- **What is being asked**
Type out every line of the records below without changing anything, and leave the pictures out of your answer.

###

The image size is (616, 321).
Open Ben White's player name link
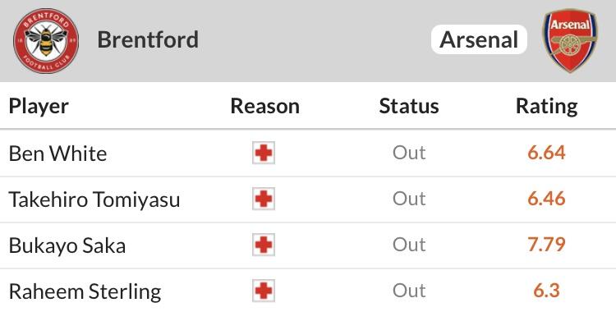click(x=57, y=154)
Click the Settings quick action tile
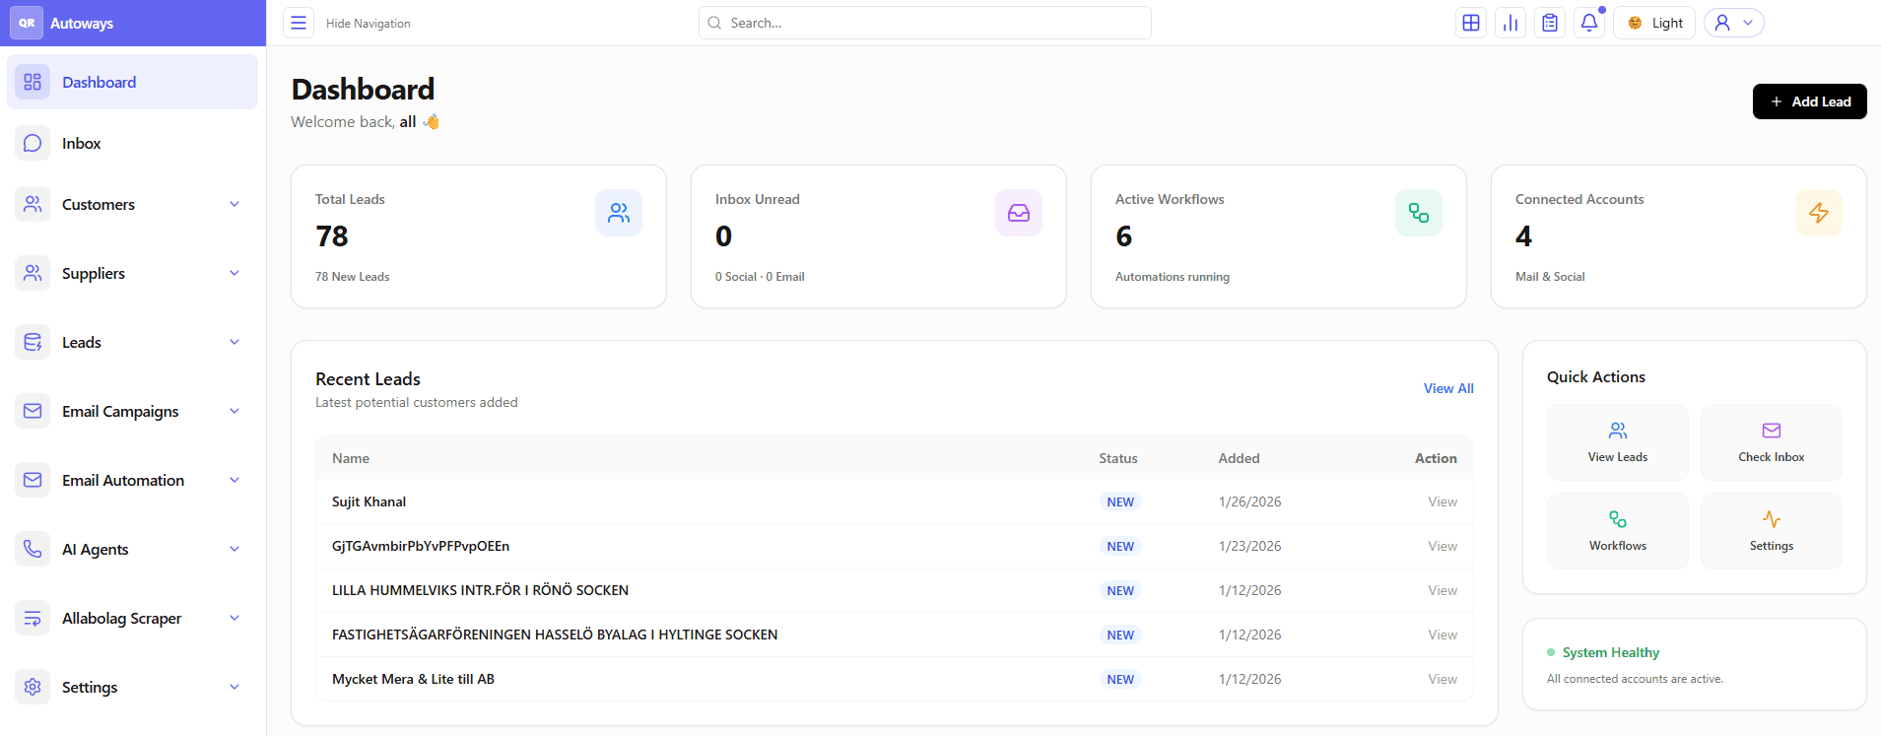Viewport: 1881px width, 736px height. 1771,531
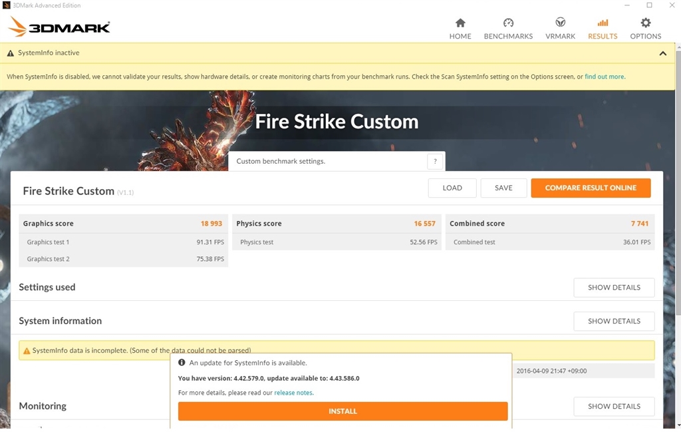Open the Home icon in navigation

click(460, 23)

###

- **Response to this task**
The image size is (616, 321).
Open Ben White's player name link
click(x=57, y=154)
Click the Settings quick action tile
Viewport: 1881px width, 736px height. 1771,531
Open the Home icon in navigation

click(460, 23)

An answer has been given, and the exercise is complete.